The pigging installation shown (right) is known as an Above Ground Installation (AGI). It is part of the UK's National Transmission System for natural gas. It shows two pig launcher/ receivers at the end of two 24 in diameter pipelines that carry gas under the River Thames, between East Tilbury in Essex and Shorne in Kent. Should one pipeline be damaged, by a ship's anchor for example, that line can be isolated and the second pipeline allows gas to flow across the river.

====Mechanical interlocks====
There are many reports of incidents in which operators have been injured or even killed while performing a pigging operation. Common causes of such events are:
- opening of the closure door while the vessel is still pressurized;
- opening of the main process valve while the closure door is not fully closed;
- opening of the closure door while a high concentration of H₂S or other toxins remains inside the vessel;
- the vent valve remaining open while the vessel is being pressurized with its medium.

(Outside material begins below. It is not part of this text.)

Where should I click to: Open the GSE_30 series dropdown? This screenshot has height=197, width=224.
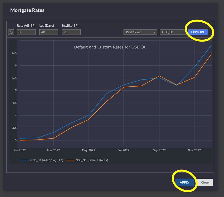click(x=172, y=32)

All these causes are directly related to improper operation of the process valves and the closure door. A common method of avoiding these kinds of incidents is to add valve interlocks, which has been adopted by all global oil and gas operating companies.

Safety during pigging relies on strict adherence to safety procedures, which give detailed description of a safe valve operating sequence. By physically blocking incorrect operations, valve interlocks enforce such sequences. Valve interlocks are permanently mounted to both manual and motor operated valves and the closure door. The interlocks block operation of a valve or door, unless the appropriate keys are inserted.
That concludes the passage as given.